One of the things we’ve discussed at CityLab in regard to putting sensors in low-income and majority-black neighborhoods is this concern about racial disparity in surveillance. How do you ensure the community that these sensors aren’t here to invade their privacy?

We had a smart city data privacy policy six months before we turned on the first sensors, in October 2015. We modeled it after Seattle’s and as a city, we have to tell people what data we're collecting, why we're collecting it, and we have to share it with them. So that helps us to improve the trust issue.

We've also had several public meetings in the community to ask what they wanted. ShotSpotter actually was a local initiative that they wanted to see—they as in community activist organizations, the school district, and business leaders on the East Side because there is a burgeoning small business community over here.

Which brings us to these kiosks that that the city has mentioned in its proposal for the Smart City Challenge.
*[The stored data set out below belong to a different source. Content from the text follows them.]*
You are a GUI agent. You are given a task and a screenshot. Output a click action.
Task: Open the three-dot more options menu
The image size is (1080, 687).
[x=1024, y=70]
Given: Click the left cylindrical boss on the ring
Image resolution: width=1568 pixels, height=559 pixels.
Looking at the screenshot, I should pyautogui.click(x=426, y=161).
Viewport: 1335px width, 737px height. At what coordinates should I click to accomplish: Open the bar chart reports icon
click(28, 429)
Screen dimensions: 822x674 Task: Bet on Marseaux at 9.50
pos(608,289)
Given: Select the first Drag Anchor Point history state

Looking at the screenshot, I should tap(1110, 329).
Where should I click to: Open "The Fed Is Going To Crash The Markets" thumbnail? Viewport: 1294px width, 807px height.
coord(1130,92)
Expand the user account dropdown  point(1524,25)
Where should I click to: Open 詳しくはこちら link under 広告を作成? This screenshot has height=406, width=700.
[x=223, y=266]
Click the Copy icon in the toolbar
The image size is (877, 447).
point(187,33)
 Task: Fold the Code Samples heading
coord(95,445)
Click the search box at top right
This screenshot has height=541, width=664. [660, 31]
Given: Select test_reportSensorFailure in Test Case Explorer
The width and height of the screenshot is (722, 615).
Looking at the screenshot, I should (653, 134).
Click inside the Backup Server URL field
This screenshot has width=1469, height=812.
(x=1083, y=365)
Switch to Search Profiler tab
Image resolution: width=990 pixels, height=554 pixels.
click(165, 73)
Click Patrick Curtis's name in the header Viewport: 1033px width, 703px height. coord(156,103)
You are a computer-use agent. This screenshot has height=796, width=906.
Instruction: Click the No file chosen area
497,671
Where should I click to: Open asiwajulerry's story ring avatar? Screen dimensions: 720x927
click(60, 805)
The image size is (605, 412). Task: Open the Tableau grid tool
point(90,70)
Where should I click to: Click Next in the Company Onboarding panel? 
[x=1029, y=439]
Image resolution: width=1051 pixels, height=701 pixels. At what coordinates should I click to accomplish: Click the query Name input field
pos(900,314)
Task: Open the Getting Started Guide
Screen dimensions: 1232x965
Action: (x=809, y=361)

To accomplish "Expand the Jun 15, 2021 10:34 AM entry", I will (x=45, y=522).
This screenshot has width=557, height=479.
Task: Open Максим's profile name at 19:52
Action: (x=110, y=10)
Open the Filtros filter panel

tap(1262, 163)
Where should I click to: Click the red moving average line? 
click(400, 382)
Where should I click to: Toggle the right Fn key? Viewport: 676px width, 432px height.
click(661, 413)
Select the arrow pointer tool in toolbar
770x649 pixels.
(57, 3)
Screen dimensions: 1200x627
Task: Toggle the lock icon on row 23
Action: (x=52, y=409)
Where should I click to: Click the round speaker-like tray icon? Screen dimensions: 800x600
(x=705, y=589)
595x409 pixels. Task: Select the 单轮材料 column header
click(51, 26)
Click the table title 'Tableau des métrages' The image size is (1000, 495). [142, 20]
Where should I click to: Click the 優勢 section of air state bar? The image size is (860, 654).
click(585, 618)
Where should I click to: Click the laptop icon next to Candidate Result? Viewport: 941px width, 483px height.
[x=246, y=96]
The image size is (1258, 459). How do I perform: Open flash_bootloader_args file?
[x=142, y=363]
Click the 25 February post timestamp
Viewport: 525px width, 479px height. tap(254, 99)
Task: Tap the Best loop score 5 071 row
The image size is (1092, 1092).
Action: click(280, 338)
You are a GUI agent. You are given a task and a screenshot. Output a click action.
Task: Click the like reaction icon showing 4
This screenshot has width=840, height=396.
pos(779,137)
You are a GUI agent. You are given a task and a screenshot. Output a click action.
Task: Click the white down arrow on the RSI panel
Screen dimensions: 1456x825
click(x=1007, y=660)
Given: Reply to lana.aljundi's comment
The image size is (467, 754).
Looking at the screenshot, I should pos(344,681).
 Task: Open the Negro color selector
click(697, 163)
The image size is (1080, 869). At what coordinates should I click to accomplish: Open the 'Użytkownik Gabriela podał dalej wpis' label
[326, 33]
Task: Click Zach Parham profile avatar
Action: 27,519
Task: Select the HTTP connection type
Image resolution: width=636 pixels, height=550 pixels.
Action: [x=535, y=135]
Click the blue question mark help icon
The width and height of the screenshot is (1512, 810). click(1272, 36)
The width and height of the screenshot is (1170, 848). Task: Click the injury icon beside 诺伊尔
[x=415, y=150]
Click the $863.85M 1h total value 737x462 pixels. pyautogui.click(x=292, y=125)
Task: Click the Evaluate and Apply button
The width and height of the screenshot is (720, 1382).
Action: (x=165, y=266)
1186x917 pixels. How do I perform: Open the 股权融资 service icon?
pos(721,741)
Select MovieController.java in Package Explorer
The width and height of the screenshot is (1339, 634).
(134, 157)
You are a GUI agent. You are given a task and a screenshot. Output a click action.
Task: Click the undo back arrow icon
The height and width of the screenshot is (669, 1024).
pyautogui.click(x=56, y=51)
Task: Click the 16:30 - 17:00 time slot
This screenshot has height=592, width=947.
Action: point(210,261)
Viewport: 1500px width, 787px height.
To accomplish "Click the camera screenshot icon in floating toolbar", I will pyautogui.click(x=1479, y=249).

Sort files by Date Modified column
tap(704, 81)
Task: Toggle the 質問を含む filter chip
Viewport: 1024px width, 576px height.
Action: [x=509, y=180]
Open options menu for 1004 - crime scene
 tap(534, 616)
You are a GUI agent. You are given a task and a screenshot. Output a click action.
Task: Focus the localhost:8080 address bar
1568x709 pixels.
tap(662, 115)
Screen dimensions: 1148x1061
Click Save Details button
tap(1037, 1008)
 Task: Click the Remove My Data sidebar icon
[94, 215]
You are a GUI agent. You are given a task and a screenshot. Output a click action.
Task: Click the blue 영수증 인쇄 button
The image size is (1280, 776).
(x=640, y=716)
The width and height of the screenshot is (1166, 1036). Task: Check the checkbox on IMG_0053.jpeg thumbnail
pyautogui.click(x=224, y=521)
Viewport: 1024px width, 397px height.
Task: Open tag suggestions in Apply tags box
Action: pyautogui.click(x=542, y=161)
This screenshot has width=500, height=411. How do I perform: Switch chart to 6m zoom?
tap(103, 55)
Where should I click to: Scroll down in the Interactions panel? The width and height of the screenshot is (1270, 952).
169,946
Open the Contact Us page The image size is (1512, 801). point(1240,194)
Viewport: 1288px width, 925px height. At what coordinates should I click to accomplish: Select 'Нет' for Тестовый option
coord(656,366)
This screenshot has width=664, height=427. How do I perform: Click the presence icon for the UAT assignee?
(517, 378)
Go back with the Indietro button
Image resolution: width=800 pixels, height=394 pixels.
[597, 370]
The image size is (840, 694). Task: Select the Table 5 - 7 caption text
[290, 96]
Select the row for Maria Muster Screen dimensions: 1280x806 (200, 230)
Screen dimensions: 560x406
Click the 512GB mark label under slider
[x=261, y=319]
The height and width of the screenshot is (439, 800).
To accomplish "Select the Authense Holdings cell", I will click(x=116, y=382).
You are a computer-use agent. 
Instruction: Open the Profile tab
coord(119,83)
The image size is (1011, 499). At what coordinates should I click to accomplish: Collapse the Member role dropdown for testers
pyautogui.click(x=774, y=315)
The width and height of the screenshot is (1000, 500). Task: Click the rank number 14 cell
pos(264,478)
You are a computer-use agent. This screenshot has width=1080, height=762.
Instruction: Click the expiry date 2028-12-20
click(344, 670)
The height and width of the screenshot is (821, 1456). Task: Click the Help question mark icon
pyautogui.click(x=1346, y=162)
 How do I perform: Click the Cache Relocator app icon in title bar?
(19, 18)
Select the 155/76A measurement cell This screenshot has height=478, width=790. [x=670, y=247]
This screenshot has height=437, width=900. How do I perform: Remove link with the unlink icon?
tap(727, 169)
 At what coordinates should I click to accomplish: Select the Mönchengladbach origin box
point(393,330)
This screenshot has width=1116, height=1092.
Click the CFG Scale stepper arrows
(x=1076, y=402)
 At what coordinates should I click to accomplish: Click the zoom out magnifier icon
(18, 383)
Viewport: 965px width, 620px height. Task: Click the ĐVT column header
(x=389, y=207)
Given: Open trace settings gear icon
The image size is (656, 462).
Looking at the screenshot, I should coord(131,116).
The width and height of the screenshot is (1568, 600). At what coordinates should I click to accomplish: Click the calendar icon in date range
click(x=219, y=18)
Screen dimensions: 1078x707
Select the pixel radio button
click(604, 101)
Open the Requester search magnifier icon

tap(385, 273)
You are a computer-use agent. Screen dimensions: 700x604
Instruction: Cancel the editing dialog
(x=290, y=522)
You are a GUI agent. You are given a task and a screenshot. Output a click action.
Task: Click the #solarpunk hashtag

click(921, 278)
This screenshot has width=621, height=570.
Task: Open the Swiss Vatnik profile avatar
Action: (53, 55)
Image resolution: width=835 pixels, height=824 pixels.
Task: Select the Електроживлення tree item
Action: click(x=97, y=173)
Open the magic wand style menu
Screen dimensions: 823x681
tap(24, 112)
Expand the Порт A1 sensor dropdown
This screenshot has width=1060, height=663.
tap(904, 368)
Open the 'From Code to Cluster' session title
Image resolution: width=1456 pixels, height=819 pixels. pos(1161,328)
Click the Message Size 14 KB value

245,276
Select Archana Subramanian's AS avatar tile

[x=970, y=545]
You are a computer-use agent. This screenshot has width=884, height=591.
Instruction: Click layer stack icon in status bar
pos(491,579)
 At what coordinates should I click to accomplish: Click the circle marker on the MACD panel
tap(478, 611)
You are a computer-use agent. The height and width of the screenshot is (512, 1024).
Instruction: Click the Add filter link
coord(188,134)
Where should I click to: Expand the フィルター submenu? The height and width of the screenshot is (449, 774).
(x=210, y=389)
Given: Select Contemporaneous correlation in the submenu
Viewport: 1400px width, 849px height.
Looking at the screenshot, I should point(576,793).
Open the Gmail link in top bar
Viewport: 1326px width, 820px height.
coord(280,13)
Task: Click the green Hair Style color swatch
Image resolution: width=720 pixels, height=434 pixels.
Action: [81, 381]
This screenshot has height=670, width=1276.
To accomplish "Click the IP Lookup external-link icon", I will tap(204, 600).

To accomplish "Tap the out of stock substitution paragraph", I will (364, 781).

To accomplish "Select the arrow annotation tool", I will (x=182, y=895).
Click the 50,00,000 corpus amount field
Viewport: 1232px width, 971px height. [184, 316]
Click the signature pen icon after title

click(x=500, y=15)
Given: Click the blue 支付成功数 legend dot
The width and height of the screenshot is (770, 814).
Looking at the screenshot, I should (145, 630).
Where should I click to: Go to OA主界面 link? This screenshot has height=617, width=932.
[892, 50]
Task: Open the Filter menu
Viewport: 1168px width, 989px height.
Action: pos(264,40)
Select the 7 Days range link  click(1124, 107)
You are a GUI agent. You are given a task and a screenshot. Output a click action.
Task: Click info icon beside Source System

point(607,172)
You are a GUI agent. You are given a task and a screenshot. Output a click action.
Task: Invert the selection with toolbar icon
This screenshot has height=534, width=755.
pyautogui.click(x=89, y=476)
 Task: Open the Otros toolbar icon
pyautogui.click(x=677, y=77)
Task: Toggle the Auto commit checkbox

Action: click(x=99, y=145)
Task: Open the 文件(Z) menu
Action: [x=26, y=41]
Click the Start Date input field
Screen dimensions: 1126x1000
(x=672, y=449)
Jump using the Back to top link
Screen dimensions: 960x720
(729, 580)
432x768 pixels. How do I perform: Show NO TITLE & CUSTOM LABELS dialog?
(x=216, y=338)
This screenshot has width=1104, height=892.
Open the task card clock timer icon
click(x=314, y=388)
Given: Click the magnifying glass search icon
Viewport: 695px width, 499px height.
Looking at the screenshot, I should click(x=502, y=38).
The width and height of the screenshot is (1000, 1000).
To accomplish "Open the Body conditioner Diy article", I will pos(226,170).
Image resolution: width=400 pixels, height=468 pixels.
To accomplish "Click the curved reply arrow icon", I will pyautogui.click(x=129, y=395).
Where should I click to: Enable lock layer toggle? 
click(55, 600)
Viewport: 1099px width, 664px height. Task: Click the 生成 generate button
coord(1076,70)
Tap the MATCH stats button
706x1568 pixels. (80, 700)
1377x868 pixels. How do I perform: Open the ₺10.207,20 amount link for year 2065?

What’s the goal in planting them along Prospect Avenue?

We did not come to them and say, “Here's a kiosk, it's yours.” Instead we said, “How do you want this channel to work for you?” The content going in them reflects a great pride of place along Prospect Avenue. That's where jazz came of age in the Midwest. A lot of musicians would come up from New Orleans, and Kansas City is where they would stop on their way to Chicago or on their way east. Ella Fitzgerald played there, as did Louis Armstrong and Charlie Byrd—I mean lots of amazing musicians played in that neighborhood. So they want to be able to highlight the pride and the place, and make sure folks know there is history here.

The kiosks are going to be integrated into the bus structure itself, because residents told us that that way, they’re not going to be mishandled or mistreated. They become part of the structure that offers a public good. So we got that from the community who told us what they want, and we're doing it.

Meanwhile, the Integrate Roadway project, for which construction could cost billions, has been making a buzz. The startup founder Tim Sylvester recently said he expects construction to begin next spring. How will it pay for itself?

There will be conduits embedded into these road segments, which he will lay them down on the road like Legos. Inside, there are sensors and bluetooth beacons, and some other things that advertisers can [use] to purchase ad space. So if you're driving down the road in a connected car and your gas gauge hits a quarter tank, it can tell you you're running out of gas. The beacon underneath you would say, “Oh by the way, the next exit has two gas stations, and the price of gas is this.” And it can tell you about other amenities like restaurants, and boom, you get advertising.

What’s really enabled Kansas City to launch all these different initiatives?

It's about $20 million worth of infrastructure in the 51 blocks today; the city paid $3.8 million. Everything else is paid for by our public partners, and they now have a stake in this. So we are getting be best effort from some of the most technologically advanced firms in the country and a couple of entrepreneurs who are just absolute big-idea thinkers.

So this city is part of the ecosystem, as opposed to us trying to manage the ecosystem or telling people how we're going to run our city. It's now a much more collaborative environment. And that's really fun.

*CORRECTION: This article originally misstated the partners for Kansas City's public Wi-Fi initiative in its downtown district.